Medallion Architecture

┌─────────────────────────────────────────────────────┐
│  MEDALLION ARCHITECTURE                              │
├─────────────────────────────────────────────────────┤
│                                                       │
│  🥉 BRONZE (Raw)                                      │
│  Raw data as received from source systems             │
│  Append-only, no transformations, full history        │
│  "We can always go back to the original data"         │
│                                                       │
│  🥈 SILVER (Cleaned)                                  │
│  Deduplicated, validated, standardized                │
│  Column names normalized, types cast, nulls handled   │
│  "Data is clean and trustworthy"                      │
│                                                       │
│  🥇 GOLD (Business-Ready)                             │
│  Dimensional models, aggregated metrics, KPIs         │
│  Optimized for analyst consumption                    │
│  "Analysts can query this directly"                   │
│                                                       │
└─────────────────────────────────────────────────────┘

Layer	Schema	Audience	Retention
Bronze	Same as source (JSON, CSV, APIs)	Data engineers only	Years (cheap storage)
Silver	Normalized, validated tables	Data engineers + power analysts	1-3 years
Gold	Star schema, aggregated views	All analysts, dashboards, reports	Permanent

ETL vs ELT

Approach	Transform Where	Best For
ETL (Extract, Transform, Load)	Before loading into warehouse	Small datasets, complex transformations
ELT (Extract, Load, Transform)	Inside the warehouse	Large datasets, modern cloud warehouses

ETL (traditional):
  Source → Extract → Transform (external tool) → Load → Warehouse

ELT (modern):
  Source → Extract → Load (raw) → Transform (SQL in warehouse) → Gold tables

Modern warehouses (BigQuery, Snowflake, Redshift) have massive compute.
It's cheaper and simpler to load raw data and transform with SQL
than to maintain a separate transformation layer.

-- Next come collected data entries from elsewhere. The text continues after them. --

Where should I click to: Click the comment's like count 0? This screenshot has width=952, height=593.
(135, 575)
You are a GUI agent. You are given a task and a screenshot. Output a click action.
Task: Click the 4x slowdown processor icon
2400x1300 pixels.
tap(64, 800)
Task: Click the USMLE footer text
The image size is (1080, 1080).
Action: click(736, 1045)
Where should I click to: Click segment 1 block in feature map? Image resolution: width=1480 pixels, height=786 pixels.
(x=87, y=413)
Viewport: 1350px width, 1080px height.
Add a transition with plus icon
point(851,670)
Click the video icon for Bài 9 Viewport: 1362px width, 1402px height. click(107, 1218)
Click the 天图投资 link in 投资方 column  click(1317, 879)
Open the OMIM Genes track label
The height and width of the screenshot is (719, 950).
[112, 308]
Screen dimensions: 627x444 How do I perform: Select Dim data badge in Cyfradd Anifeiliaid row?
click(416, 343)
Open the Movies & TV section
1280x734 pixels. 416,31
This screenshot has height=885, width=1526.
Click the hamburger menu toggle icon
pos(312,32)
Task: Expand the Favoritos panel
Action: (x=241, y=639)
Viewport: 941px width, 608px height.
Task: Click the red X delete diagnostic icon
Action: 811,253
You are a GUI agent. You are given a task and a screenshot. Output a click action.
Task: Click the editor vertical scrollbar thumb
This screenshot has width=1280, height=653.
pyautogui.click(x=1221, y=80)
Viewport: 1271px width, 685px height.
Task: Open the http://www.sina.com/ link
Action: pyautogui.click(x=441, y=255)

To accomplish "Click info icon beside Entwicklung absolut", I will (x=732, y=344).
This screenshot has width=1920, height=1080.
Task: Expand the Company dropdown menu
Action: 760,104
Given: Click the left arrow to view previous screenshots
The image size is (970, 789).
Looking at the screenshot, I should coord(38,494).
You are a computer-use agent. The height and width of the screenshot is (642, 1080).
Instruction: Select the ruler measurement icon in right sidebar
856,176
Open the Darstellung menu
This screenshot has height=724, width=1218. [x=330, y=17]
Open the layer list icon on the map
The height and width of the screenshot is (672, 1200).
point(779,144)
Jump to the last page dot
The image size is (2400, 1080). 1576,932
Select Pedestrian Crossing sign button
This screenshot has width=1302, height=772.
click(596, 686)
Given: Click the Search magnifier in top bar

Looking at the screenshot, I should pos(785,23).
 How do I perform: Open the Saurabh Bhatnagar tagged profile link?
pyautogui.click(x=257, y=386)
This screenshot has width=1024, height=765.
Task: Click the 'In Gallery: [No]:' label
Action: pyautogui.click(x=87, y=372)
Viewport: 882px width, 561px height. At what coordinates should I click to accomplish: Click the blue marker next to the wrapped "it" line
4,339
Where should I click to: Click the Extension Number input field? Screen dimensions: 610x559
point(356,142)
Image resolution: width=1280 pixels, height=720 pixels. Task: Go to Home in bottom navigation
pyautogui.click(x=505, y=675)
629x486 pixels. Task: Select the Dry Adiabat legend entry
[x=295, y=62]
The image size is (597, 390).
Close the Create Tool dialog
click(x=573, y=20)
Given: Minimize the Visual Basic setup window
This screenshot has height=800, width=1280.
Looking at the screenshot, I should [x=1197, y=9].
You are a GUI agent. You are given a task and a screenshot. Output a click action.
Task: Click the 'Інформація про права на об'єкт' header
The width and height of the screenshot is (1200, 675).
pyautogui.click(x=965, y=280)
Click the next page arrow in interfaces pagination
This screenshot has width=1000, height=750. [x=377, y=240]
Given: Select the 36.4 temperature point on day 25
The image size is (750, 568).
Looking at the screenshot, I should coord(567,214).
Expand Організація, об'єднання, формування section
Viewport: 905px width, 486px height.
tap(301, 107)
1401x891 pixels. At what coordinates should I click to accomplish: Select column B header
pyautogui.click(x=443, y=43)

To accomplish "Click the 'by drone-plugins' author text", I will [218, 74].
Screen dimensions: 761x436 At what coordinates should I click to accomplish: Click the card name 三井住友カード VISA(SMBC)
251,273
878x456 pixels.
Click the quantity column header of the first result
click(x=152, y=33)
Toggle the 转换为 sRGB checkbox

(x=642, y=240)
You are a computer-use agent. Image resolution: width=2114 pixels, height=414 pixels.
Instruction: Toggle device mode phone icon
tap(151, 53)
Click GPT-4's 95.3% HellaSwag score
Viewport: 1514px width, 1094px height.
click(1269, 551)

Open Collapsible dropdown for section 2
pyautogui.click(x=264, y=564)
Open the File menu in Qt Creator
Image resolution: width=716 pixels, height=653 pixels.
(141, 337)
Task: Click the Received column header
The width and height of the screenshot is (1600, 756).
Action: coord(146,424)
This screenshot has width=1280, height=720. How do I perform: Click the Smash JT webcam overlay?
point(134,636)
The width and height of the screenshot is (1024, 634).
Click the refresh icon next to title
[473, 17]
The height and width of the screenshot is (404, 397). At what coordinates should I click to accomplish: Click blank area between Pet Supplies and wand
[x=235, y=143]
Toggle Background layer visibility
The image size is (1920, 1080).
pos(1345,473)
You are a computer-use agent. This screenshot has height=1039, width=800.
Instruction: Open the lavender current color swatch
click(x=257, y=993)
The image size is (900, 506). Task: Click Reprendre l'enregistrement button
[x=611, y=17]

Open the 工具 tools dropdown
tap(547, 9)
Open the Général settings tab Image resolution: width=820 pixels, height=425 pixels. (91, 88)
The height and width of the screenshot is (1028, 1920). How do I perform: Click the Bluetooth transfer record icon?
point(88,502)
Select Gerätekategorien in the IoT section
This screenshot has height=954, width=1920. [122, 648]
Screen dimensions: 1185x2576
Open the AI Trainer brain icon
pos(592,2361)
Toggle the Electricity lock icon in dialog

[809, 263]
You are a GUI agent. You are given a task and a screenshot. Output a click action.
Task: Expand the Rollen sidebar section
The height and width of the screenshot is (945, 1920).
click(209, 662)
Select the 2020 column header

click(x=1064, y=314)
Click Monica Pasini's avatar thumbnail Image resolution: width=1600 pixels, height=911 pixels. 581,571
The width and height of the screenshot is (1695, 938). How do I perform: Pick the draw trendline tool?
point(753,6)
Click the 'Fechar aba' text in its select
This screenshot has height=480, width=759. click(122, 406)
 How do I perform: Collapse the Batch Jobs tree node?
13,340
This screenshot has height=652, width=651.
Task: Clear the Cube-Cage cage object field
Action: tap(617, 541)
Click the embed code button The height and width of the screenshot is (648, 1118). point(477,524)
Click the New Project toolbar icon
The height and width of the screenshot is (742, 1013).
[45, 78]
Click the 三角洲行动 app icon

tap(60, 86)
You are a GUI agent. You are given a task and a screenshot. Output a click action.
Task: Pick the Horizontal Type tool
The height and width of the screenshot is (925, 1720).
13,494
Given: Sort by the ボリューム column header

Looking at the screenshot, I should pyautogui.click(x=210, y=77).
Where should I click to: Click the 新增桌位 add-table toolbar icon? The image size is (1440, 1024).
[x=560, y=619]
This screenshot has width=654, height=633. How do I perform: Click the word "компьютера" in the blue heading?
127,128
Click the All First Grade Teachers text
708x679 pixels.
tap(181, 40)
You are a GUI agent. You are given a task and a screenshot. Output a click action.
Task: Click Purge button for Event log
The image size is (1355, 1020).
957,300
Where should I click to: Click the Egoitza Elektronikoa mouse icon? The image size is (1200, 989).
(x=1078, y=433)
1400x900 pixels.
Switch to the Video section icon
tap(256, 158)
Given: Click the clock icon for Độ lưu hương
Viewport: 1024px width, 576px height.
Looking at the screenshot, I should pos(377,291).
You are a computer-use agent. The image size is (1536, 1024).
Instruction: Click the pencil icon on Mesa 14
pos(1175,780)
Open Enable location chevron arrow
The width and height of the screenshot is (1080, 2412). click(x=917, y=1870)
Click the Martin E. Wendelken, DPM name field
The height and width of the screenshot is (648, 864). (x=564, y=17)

Slowly Changing Dimensions (SCD)

When dimension attributes change over time (customer changes their address, product changes category), you need a strategy for preserving history.

SCD Type	Strategy	Use When
Type 1	Overwrite old value	History does not matter
Type 2	Add new row with effective dates	Need historical accuracy
Type 3	Add column for previous value	Only need current and previous

-- SCD Type 2: Track customer address history
-- Row 1: Active from 2023 to 2024
-- Row 2: Active from 2024 to present

SELECT * FROM dim_customer WHERE customer_id = 'C001';

-- customer_key | customer_id | name  | city     | effective_date | end_date   | is_current
-- 1001         | C001        | Alice | New York | 2023-01-15     | 2024-06-01 | false
-- 1002         | C001        | Alice | Chicago  | 2024-06-01     | 9999-12-31 | true

-- Orders from 2023 JOIN to customer_key 1001 → New York
-- Orders from 2024 JOIN to customer_key 1002 → Chicago
-- Historical accuracy preserved!

Data Quality Framework

Quality Dimension	Check	Automation
Completeness	Are required fields populated?	NOT NULL checks, % null monitoring
Uniqueness	Are there duplicates?	Primary key validation, dedup queries
Timeliness	Is data arriving on schedule?	Pipeline lag monitoring, freshness alerts
Accuracy	Does the data match the source?	Reconciliation queries between source and warehouse
Consistency	Do related fields agree?	Cross-table validation (orders sum = revenue report)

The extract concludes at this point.